Görev: İstanbul'un köprüleriyle ilgili metinde Boğaziçi Köprüsü'nün ilk yılında günde ortalama kaç araca hizmet verdiği belirtiliyor?

Kaynak metin:
"Boğaziçi'nin ikinci gerdanlığı" Fatih Sultan Mehmet Köprüsü, her geçen gün nüfusu artan İstanbul'da 1988'den bu yana hizmet vererek kentin trafik yükünü hafifletiyor.

Tarihi, siyasi, ticari ve kültürel değerini yüzyıllardır koruyan İstanbul, 15,5 milyon nüfusuyla Türkiye'nin yüzde 18,7'sine ev sahipliği yapıyor.

Geçmişten bu yana birçok medeniyete ev sahipliği yapan kentin iki yakasını bir araya getirme fikri milattan önceye kadar uzanırken, 20. yüzyılın ikinci yarısından sonra hızlı bir kentleşme sürecine girilmesiyle köprü ihtiyacı da arttı.

Bu kapsamda yerleşim yerlerinin büyümesi, göç dalgaları ve trafiğin artmasıyla İstanbul Boğazı için hep bir hayal olan köprülerin yapılması için ilk adımlar atıldı ve 30 Ekim 1973'te Boğaziçi Köprüsü açıldı.

Asya ve Avrupa arasındaki ilk sabit bağlantı olma özelliğini taşıyan Boğaziçi Köprüsü'nün hizmete açılması sonrasında, gerek Türkiye'nin ekonomik koşulları gerekse İstanbul çevresindeki hızlı gelişme ve nüfus artışına bağlı olarak günlük ortalama araç trafiği beklenenin üzerinde hızlı bir artış kaydetti.

Köprü ilk yılında günde ortalama 32 bin 520 araca hizmet verirken, bu sayı 14. hizmet yılında günlük ortalama 130 bin seviyelerine geldi. Köprüdeki bu yoğunluk hizmet kalitesini düşürürken, kentte ikinci bir köprünün varlığını zaruri hale getirdi.

Böylece, Fransa İmparatoru Napolyon Bonapart'ın "Dünya bir ülke olsaydı başkenti İstanbul olurdu" sözleriyle ifade ettiği kentte ikinci bir köprü için 1985'te harekete geçildi.

Verilen malzeme:

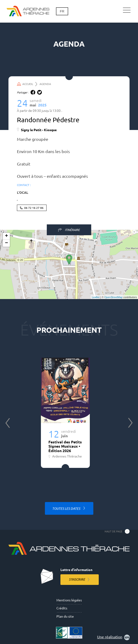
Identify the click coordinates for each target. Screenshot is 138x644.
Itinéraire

Tam yanıt: Günde ortalama 32 bin 520 araca hizmet verdi.